►

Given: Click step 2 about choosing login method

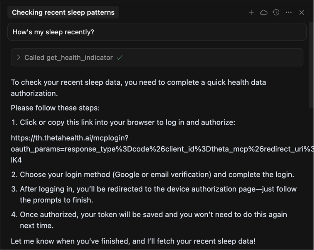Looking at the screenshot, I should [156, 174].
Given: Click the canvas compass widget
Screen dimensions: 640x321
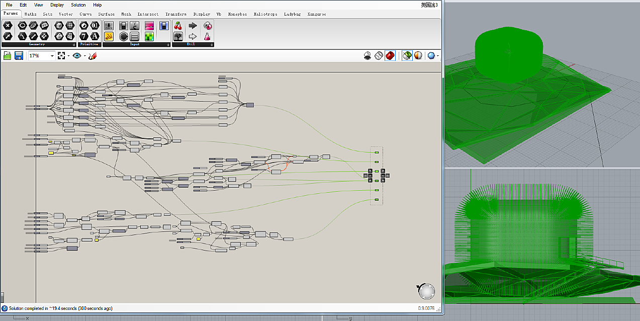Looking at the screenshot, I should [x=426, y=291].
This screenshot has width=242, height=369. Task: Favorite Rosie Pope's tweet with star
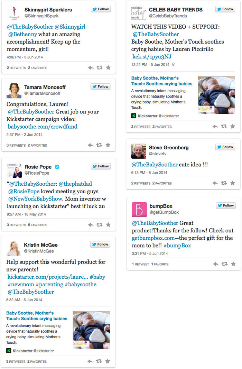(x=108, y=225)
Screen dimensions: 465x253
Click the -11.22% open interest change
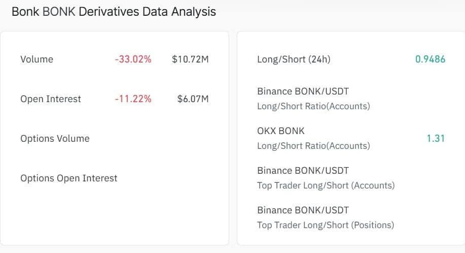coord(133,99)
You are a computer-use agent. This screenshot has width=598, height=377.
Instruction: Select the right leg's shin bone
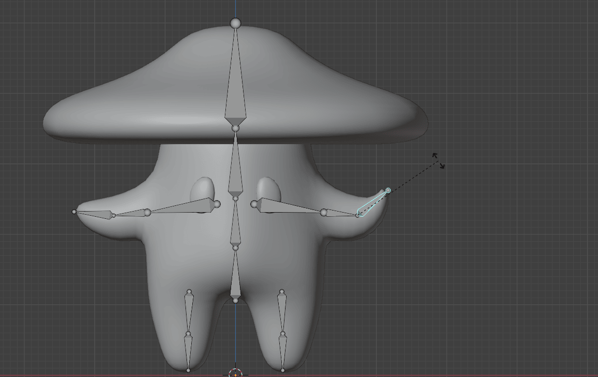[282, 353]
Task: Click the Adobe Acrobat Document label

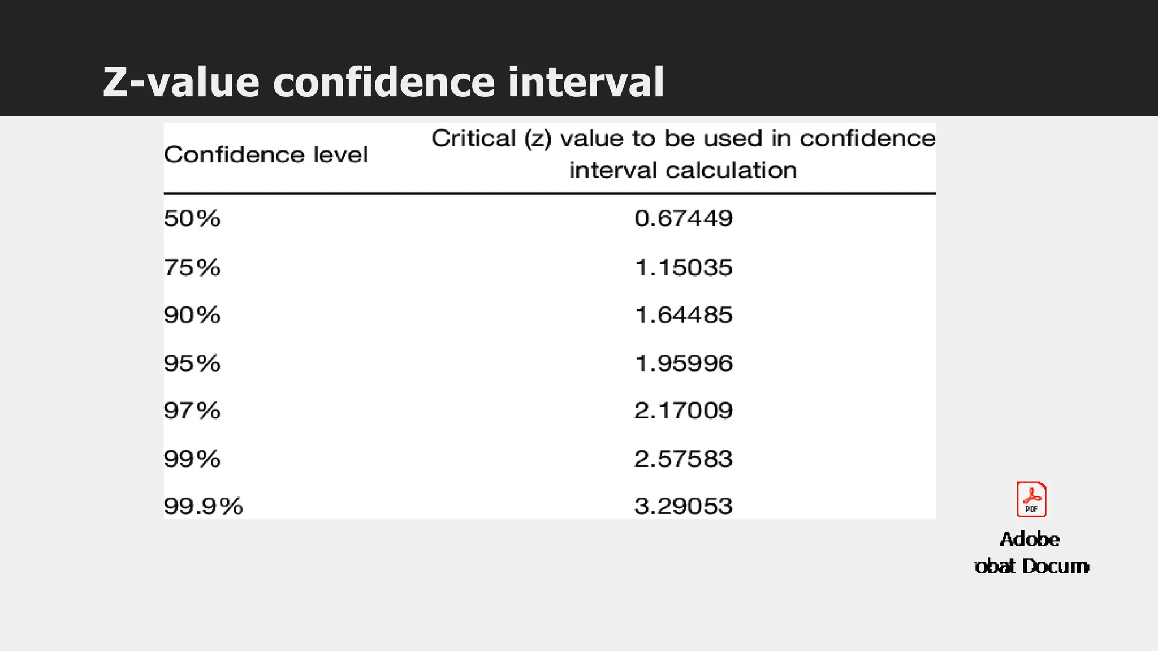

◄

§ Prompt: The expected output is each entry given again word for word, with pictures dropped.

§ Answer box:
Given: Click step 2 about choosing login method

Looking at the screenshot, I should [156, 174].
Given: Click the canvas compass widget
Screen dimensions: 640x321
Looking at the screenshot, I should [x=426, y=291].
This screenshot has width=242, height=369. Task: Favorite Rosie Pope's tweet with star
(x=108, y=225)
Screen dimensions: 465x253
Click the -11.22% open interest change
coord(133,99)
You are a computer-use agent. This screenshot has width=598, height=377.
Instruction: Select the right leg's shin bone
[282, 353]
Task: Click the Adobe Acrobat Document label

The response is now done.